Second, the precise contents of the reinterpretations of the revolution and its legacies corresponded with the priorities of an election cycle in which the main numerical and ideological challenges to Putin were anticipated to come, respectively, from the representatives of the Communist party and the liberal opposition. Thus, the media’s unprecedented critique of the main actors and legacies of the October revolution, political liberals and bottom-up social movements (portrayed as being directed by foreign agents) clearly fit the immediate political legitimation priorities of the current regime. There is no reason to believe that the consistently anti-communist narrative disseminated to the domestic audience will remain stable beyond the context of the elections, nor that its purpose is the construction of a new, post-Soviet Russian national identity. On the contrary, RT’s contrasting narrative shows willingness to instrumentalise history as cultural capital for international audiences.
Finally, it was politically-allied actors whose interpretations of history diverged. This appears to have resulted from selective stage-management and delegation of responsibilities and creative agency, within parameters acceptable to the Kremlin. The consequence of the delegation is reflected in the particularities of the different media products. Demon of the Revolution displays the same affinity for conspiracy theory and tsarist counter-intelligence services as producer Vladimir Khotinenko’s 2005 serial The Fall of the Empire (Gibel’ imperii). The serial’s villains, however, have been updated from the Poles, Lithuanians and Ukrainians relevant during the ‘history wars’ of the mid-2000s, to Demon’s Bolsheviks, relevant to 2018’s electoral challenge. By contrast, though Channel 1’s Konstantin Ernst devised the Trotsky brief, its producer, Aleksandr Kott, offers more sophisticated visual devices, characterisations and engagement with wider social issues than in Demon – although both serials were criticised for implicit anti-Semitism (Krasheninnikov, 2017). Similarly, RT’s social media chief at the time sought not just to educate and engage audiences through #1917LIVE, but to set ‘new best-in-class Twitter standards’ (RT, 2017d).

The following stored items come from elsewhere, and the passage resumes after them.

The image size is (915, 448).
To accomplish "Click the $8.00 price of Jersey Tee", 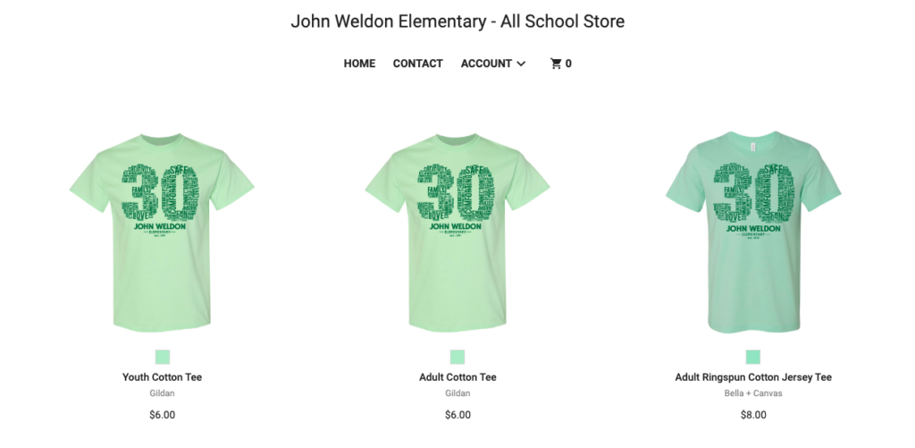I will point(753,415).
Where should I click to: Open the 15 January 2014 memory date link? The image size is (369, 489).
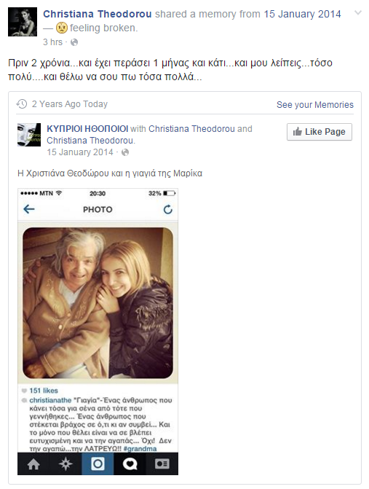[302, 14]
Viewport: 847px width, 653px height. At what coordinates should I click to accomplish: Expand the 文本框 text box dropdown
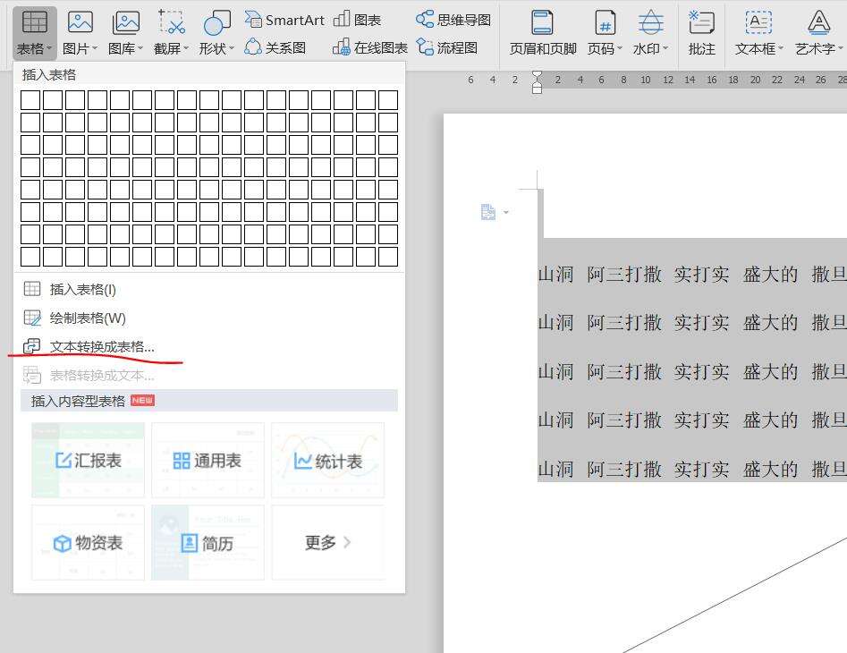coord(758,49)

The novel media treatment of the centenary of the Russian Revolution shows the wide range of contemporary media tools being used to help justify and perpetuate Russia’s present ruling elite, much like in other neo-authoritarian regimes (see also Creemers, 2017; Tolz and Teper, 2018; Tsai, 2016). This case demonstrates how commemoration provides a fertile opportunity for such legitimation by co-opting and thus ‘arresting’ the ‘memory of the multitude’. Given this focus on legitimation rather than building national identity, neither narrative inconsistency nor the tailoring necessary to reach varied audiences poses a problem, and state-funded broadcasters are in a strong position to attempt experimental approaches. In this context, historical narratives are flexible, modular and subject to change in accordance with immediate political needs – as are the range of formats chosen for their delivery. These mediated narratives constitute tools by which neo-authoritarian states seek to confront the challenges that their distinctive media systems face within a wider global media environment that is governed by personalised, emotive responses to information.